What Parents Need to Know
Parents need to know that the once-criticized violence in this Turtle soup is mainly martial arts slapstick comedy -- as long as it's the Ninja Turtles embroiled in the combat. When it's humans clubbing or threatening one another, there's a sense of menace (especially when the perpetrators are predator gangs of feral boys). The Foot Clan here is a Hollywood glorification of a street gang, with a secret headquarters filled with adolescent attractions like skateboarding, games, music, girls, cigarettes, and fellowship. Even though it's supposed to be a big lie, the imagery is still like a recruiting poster.
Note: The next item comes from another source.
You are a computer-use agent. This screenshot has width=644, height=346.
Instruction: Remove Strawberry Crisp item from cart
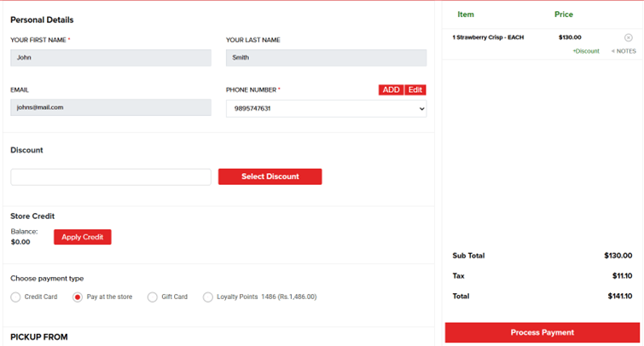coord(628,37)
- Families can talk about the armies of "rejected" kids who flocked to join the outlaw Foot Clan. Why would they want to join a gang? It's possible to even use the Turtles as a jumping-off point to teach about Renaissance artists (Donatello, Leonardo, etc.) -- a reminder, like The Da Vinci Code, that the Renaissance is constantly popping up in pop culture. Why do you think that is?
The good stuff
Positive messages: While the hot-headed Raphael has problems with discipline and anger management, he's still principled, heroic, and brave. Splinter the Rat is an especially wise mentor-figure, more so than many human counterparts. Fighting solves all problems here, of course.
What to watch for
Violence and scariness: Abundant martial arts fighting that's sometime comical and slapstick (usually when it's Turtle-vs.-villains), sometimes bone-crunching and brutal (when its human-on-human). Two dead bodies seen as the result of barely offscreen karate killings. Human characters threatened with baseball bats, swords, and clubs. One character crushed in a trash compactor. Heroes knocked out and comatose, but no blood.
Sex: A brief glimpse of underaged girls in sexy streetwear.
Language: "Damn" is as bad as it gets.
Consumerism: Plugs for Domino's pizza, other movies, and TV shows (how many young viewers will get the reference to Moonlighting, though?). Of course, the Ninja Turtles were an industry in themselves, with toys, games, comics, T-shirts, practically everything that could and was sold to kids.
Drinking, drugs and smoking: Recreational drinking and smoking in a lawless kids' club.